Psychologist Colm Carey of The Research Centre, a regular contributor to Marketing, said a major jackpot generates a lot of excitement and brings people to the game who might not otherwise play. Carey said they are what you might call social players. They come into the game when the excitement level is raised by a big jackpot.
"In promoting a major payout," Carey said, "the National Lottery is following the advice that came from US Lotto research which recommends the best way to encourage participation is to provide bigger jackpots and make a bigger fuss with marketing and coverage in the media - that and a low understanding of the probability theory."
Most people focus on the jackpot rather than on the odds of winning Lotto. It is human nature to overestimate the odds on winning and to underestimate the chances of a negative result. People have great faith in their ability to pick the winning numbers and to maintain hope. One should remember that Lotto is an extremely easy game to play.
Some people use the same numbers all the time. They believe that the more often they fail to win, the better the chance of hitting the jackpot next time. Playing Lotto become an obsession and some people will not go on holidays without making arrangements to play in advance. Research shows that gamblers never lose, they just miss out on winning.

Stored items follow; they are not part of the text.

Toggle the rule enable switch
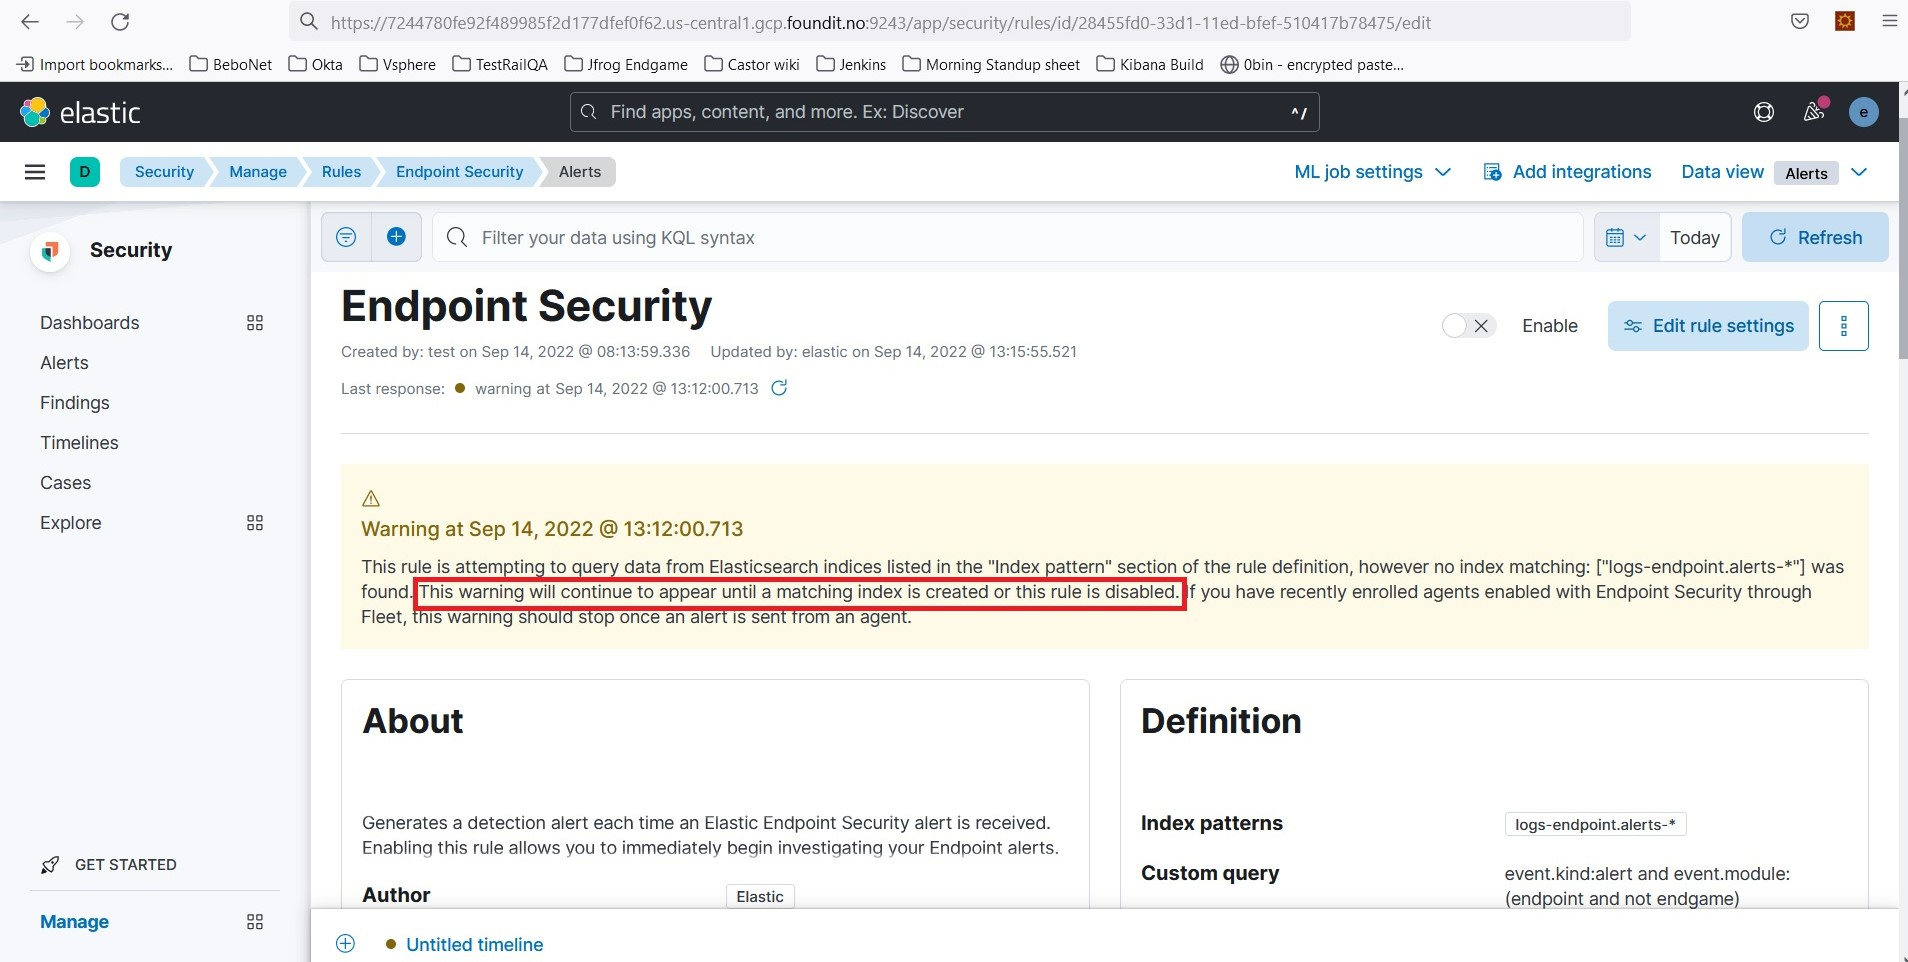[x=1455, y=325]
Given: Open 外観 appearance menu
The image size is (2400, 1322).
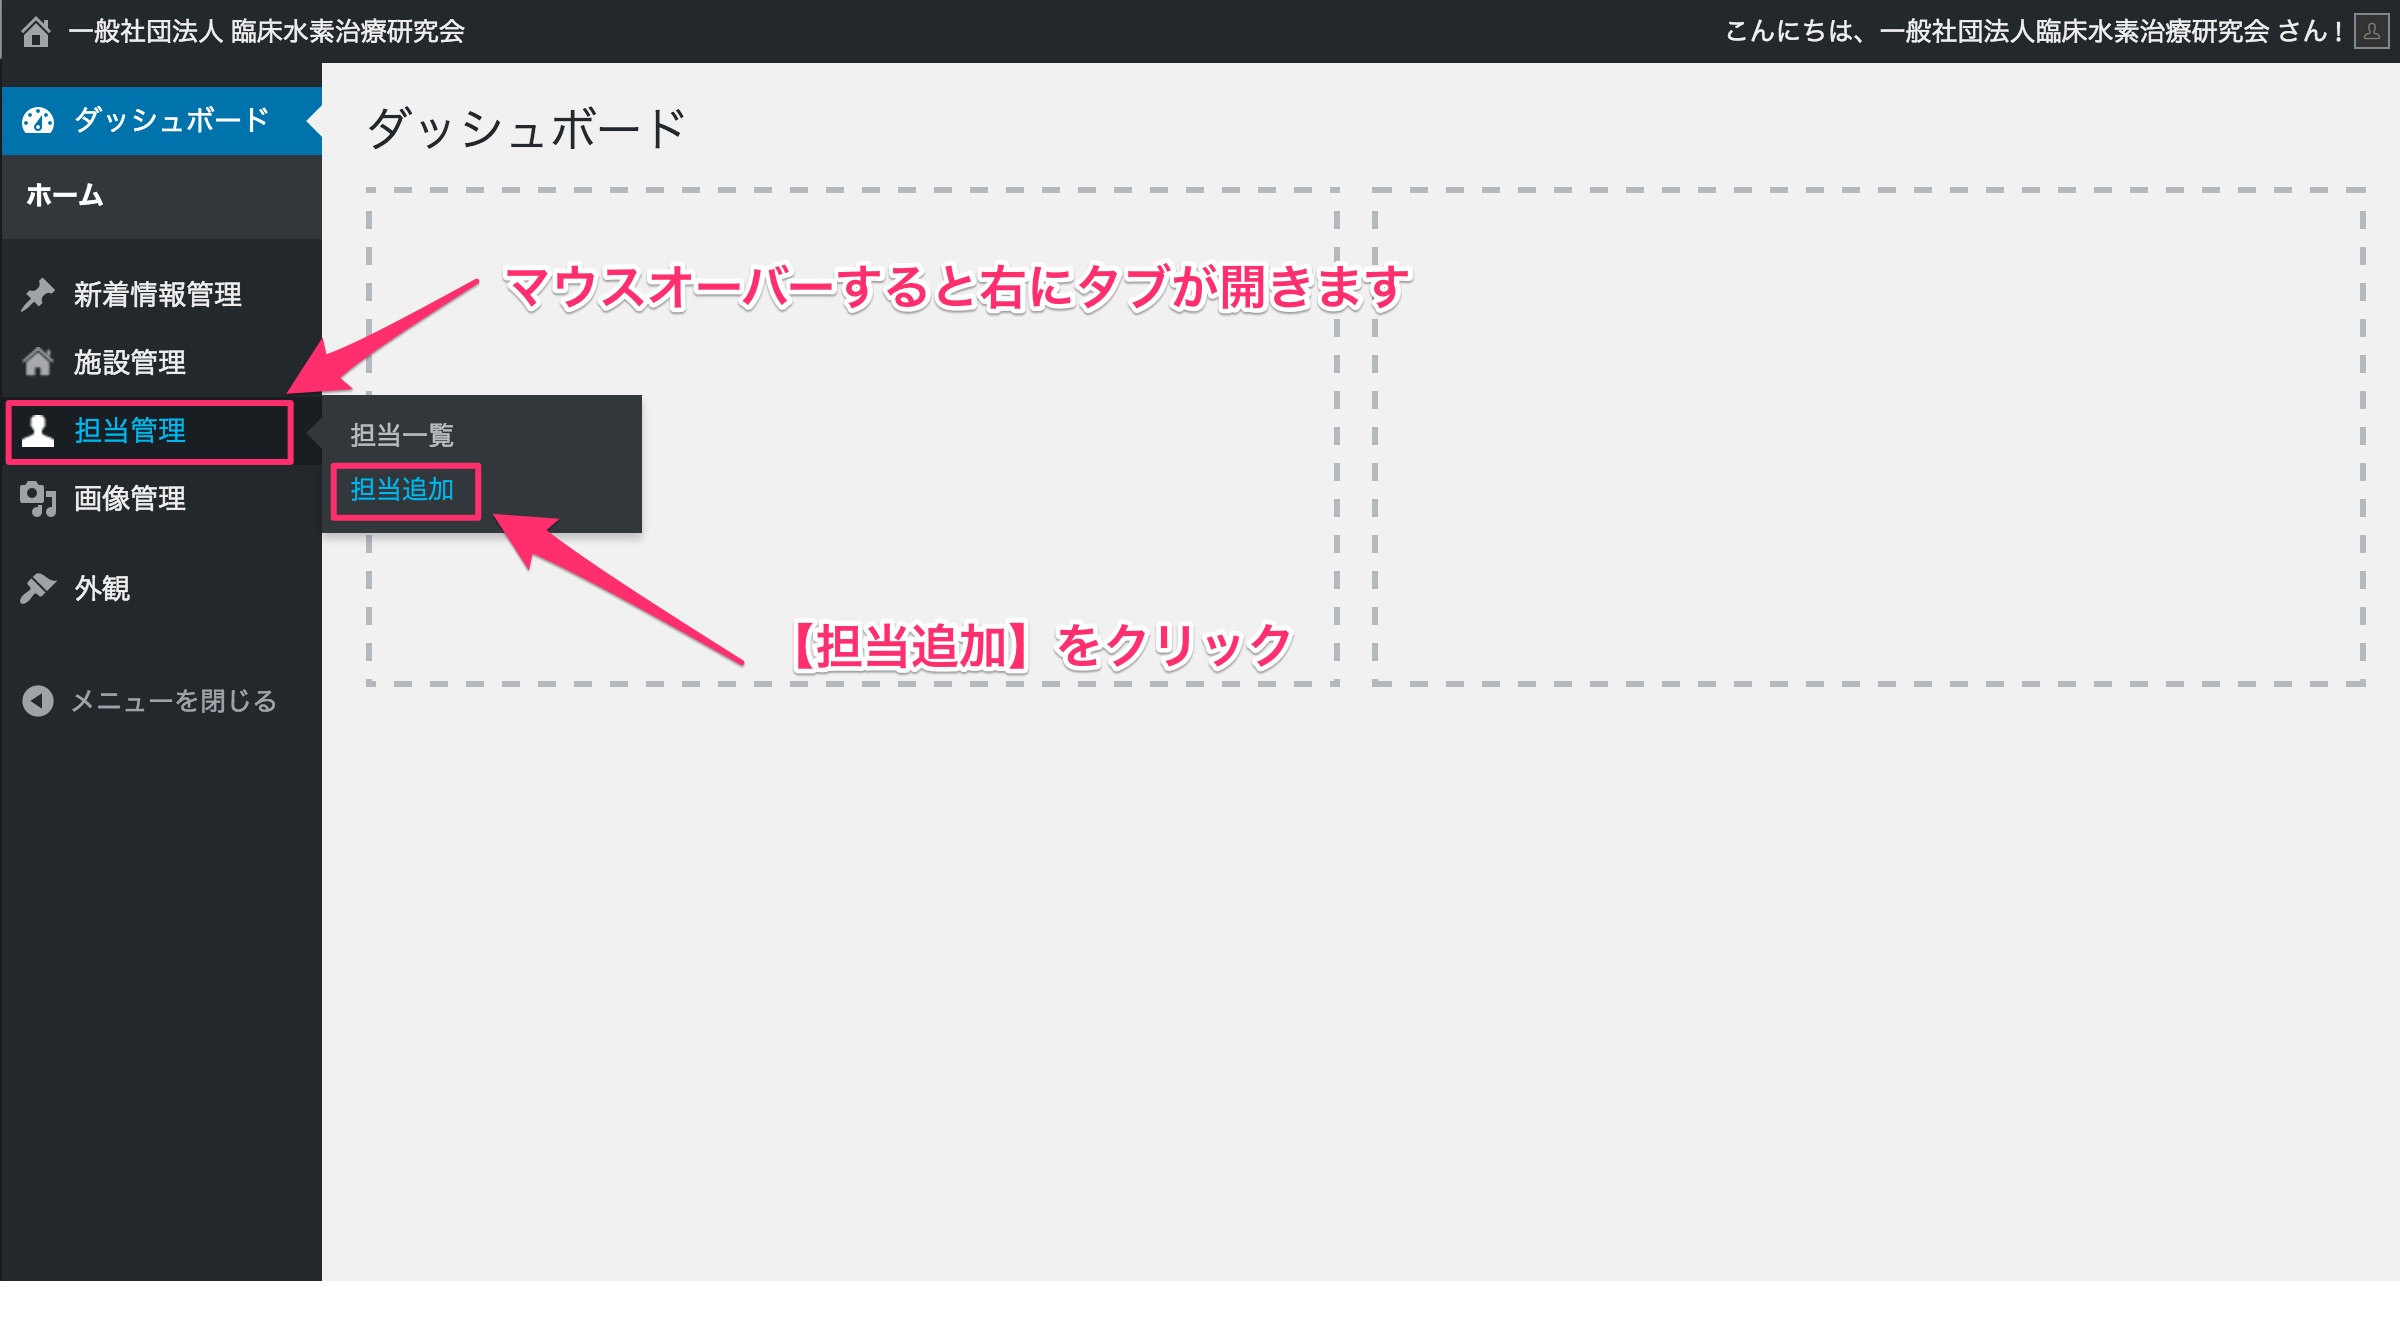Looking at the screenshot, I should (x=102, y=588).
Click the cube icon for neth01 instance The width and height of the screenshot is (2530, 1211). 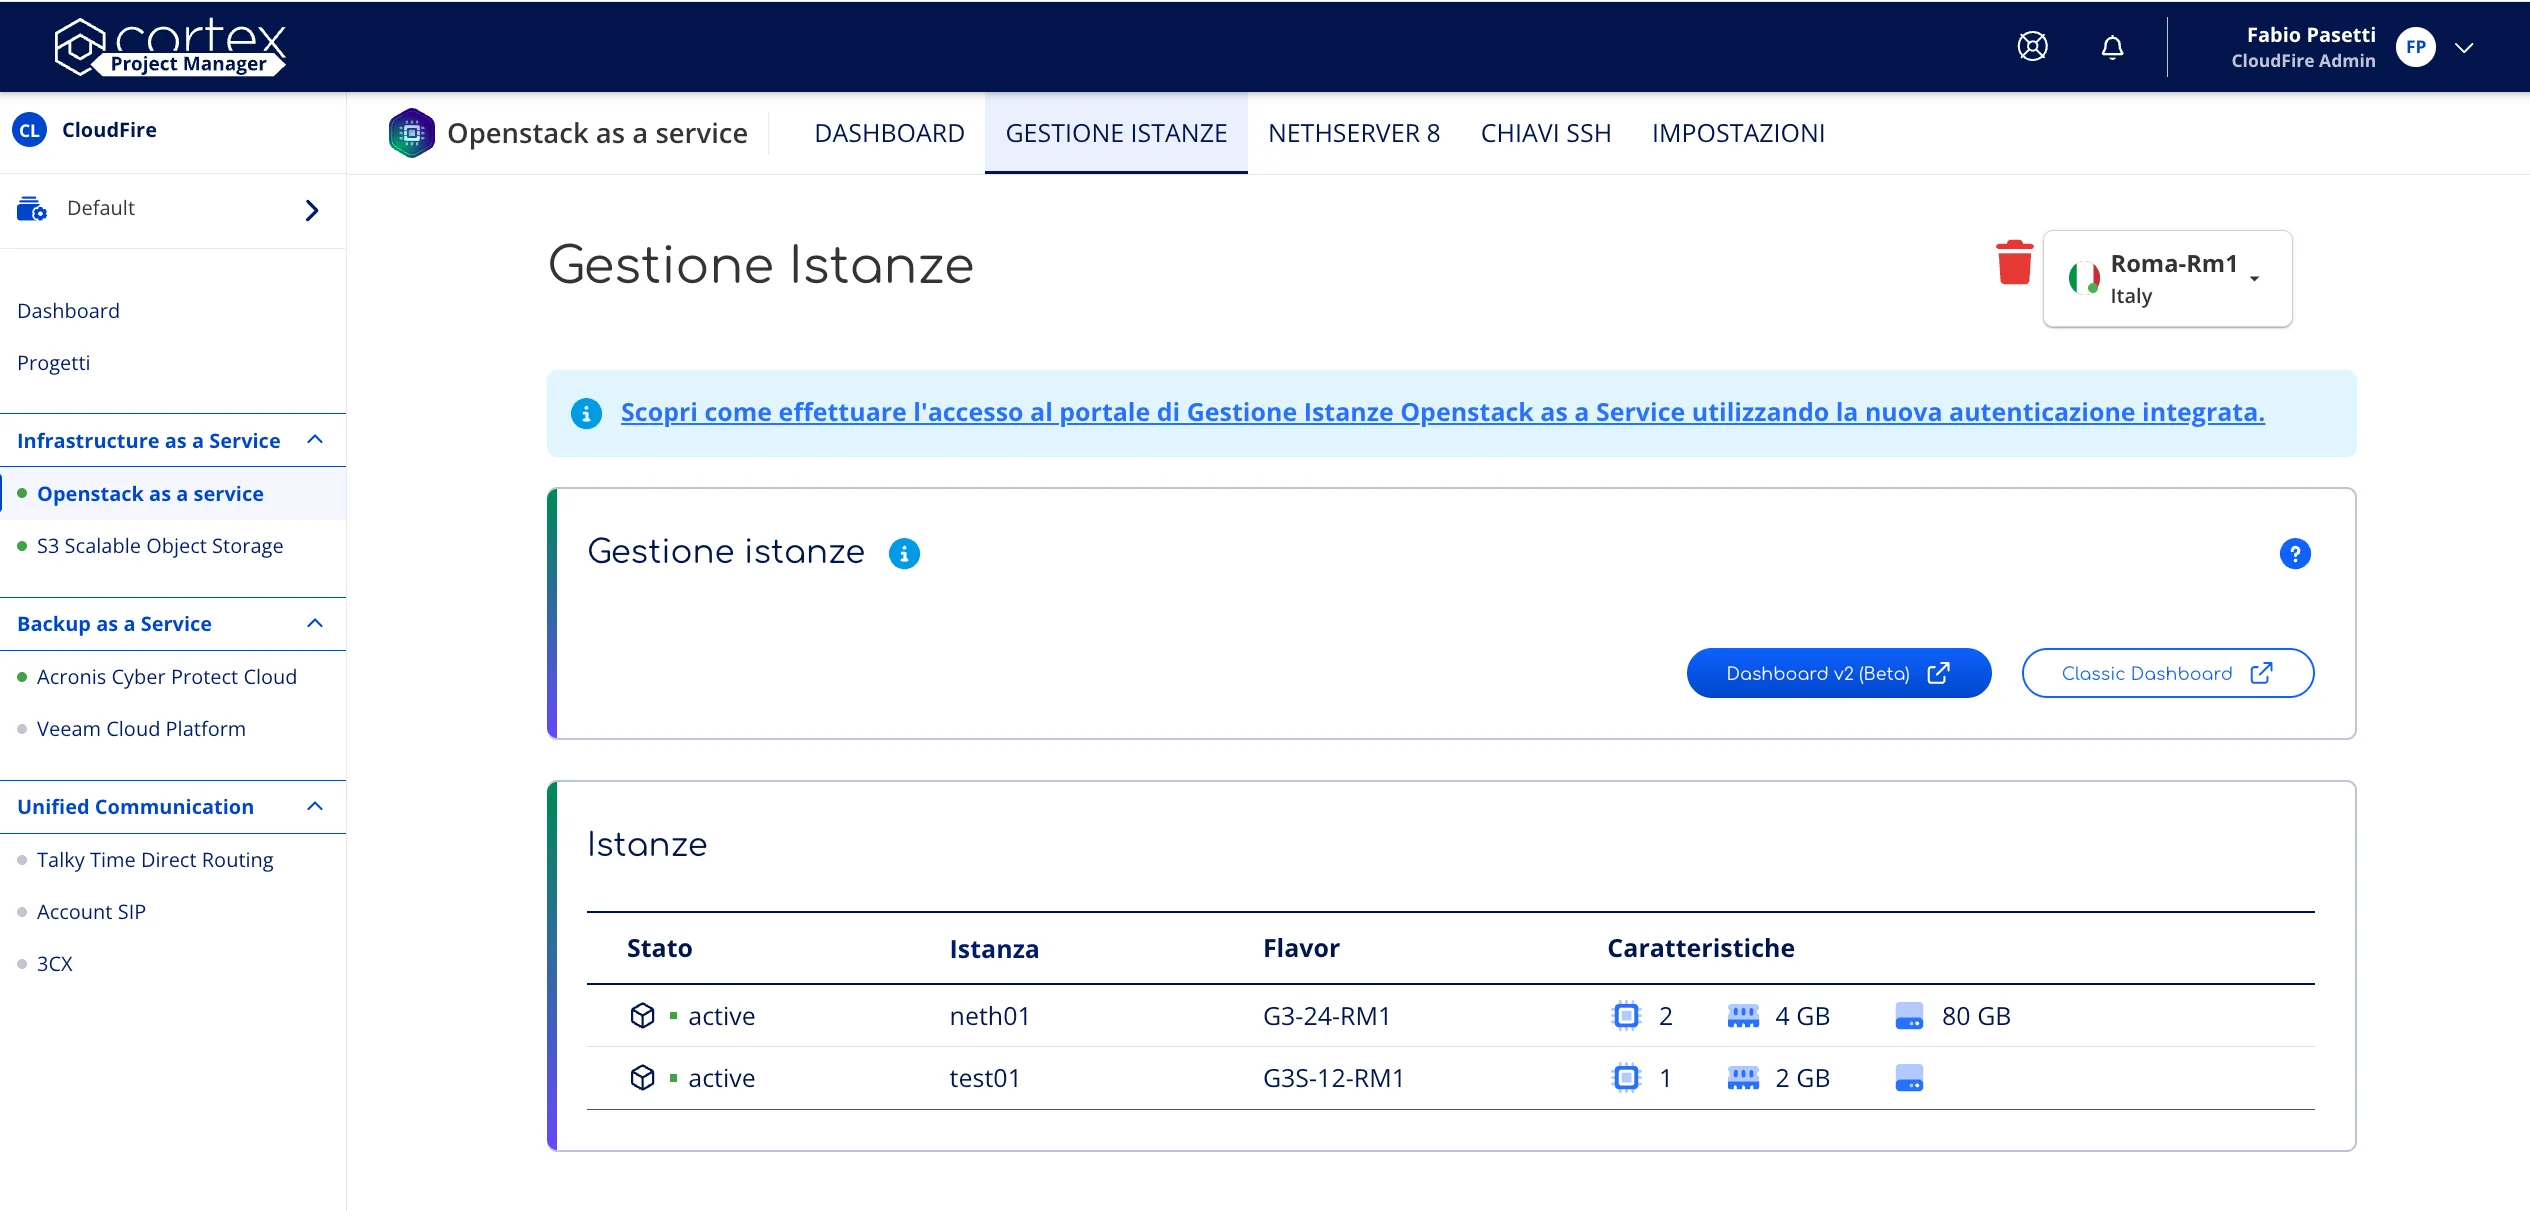tap(642, 1016)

"From the psychological point of view," Carey added, "playing the Lotto is an example of operant conditioning using variable reinforcement. In other words, people will keep repeating an action if it's rewarded on an unpredictable basis. Getting three numbers right is a reward as is finding that your local shop is a winner. They keep going, in hope."
The rule of thumb for lotteries is that two per cent of revenue is allowed for marketing, so the annual budget is about €8m. The brand enjoys useful TV exposure on RTE. The Big Money scratch card and Saturday night game show presented by Laura Woods replaced Winning Streak for the summer. The lottery funds the prizes and RTE produces the show.
The National Lottery is 80 per cent controlled by An Post and has its own board. The company has a seven-year licence this time round as it was extended by two years. The contract expires at the end of 2010. Last time round, there were no other contenders for the franchise. Ireland is ranked 19th in the international table of lottery-spending nations.